Es difícil encontrar una demostración más clara de incompetencia que la que protagoniza el gobierno de los neoconvergentes de JxCat y los republicanos de ERC en estos momentos. La estupidez –digámoslo claro-- de una consejera de Salud que era partidaria de las recomendaciones, al estilo de los países del Norte, frente a las imposiciones del Gobierno español ha derivado en las últimas horas en un desastre colectivo de consecuencias imprevisibles.
Los ciudadanos catalanes, tan cívicos o más que los daneses o los noruegos, se han pasado por el forro las recomendaciones de la señora Vergés y del señor Buch, el titular de Interior; dos personajes que han dado muestras nuevamente de sus incapacidades en la gestión de la cosa pública.
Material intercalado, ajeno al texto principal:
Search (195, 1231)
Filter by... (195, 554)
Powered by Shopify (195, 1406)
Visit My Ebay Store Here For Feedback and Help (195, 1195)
La gente ha salido de Barcelona sin prestar atención a las sugerencias de estas autoridades. Y no digamos ya la afluencia a las playas de la ciudad, cuando el consejo es no salir de casa si no es imprescindible.
También han pasado de las buenas palabras de la alcaldesa de Barcelona, cuyo marido dejaba la ciudad con los hijos del matrimonio a la misma hora que ella insistía públicamente en la conveniencia de no viajar.
La Generalitat no solo es incapaz de organizar la Administración para hacer frente a una pandemia como la que sufrimos, sino que está desbordada por los municipios donde se concentra el grueso de la población catalana, que, al margen del color político de sus alcaldes, exigen corresponsabilizarse de las medidas que se deban adoptar. Una rebelión tranquila, un levatamiento no contra tiranos, sino contra incompetentes.
Nunca debió asumir la presidencia de la Generalitat, estaba obligado a abandonarla cuando fue inhabilitado, pero ahora la permanencia de Quim Torra al frente de la institución es grotesca. El daño que ha hecho y sigue haciendo a Cataluña en términos políticos es difícil de cuantificar, pero el que hace a Barcelona y a la industria turística del país no tiene nombre.
Contrariamente a lo que hacía el propio Torra y sus consellers, que no perdían ocasión para subrayar las contradicciones del Gobierno central en los días más duros de la pandemia, este no es momento de recriminar los fallos puntuales y poner palos en las ruedas –ocultando datos de contagios y fallecimientos, por ejemplo--, sino de aportar. Como han hecho los alcaldes del entorno barcelonés, donde viven la mayor parte de los catalanes, y donde se juega el futuro económico de Cataluña en estos momentos.
JxCat y ERC han demostrado sobradamente que el traje les viene grande, que no tienen hombres ni mujeres capaces de liderar la crisis, que carecen de ideas para responder al desafío que vivimos. Si no es momento para convocar elecciones, como han hecho Galicia y el País Vasco, si lo es para dar un paso atrás, para reconocer la manifiesta incapacidad de gestión que adorna a este consell executiu y tomar medidas de emergencia, como podría ser la formación de un Govern de concentración para hacer frente a la crisis; o incluso un Govern de tecnócratas, de profesionales capaces de gestionar y de tranquilizar a la población.
La situación caótica que vive Cataluña no es fruto de las maniobras de los poderes del Estado, de sus cloacas, de la policía patriótica o del deep state, aunque lo parece. Ni el más corrupto de los villarejos hubiera podido diseñar un método más eficaz para desnudar a estos nacionalistas aficionados. Porque ha bastado con que la Administración central dejara en manos de las autonomías la gestión de la pandemia para que la ineptitud de algunos de los gobiernos regionales –precisamente, los más soberbios-- quedara en dramática evidencia.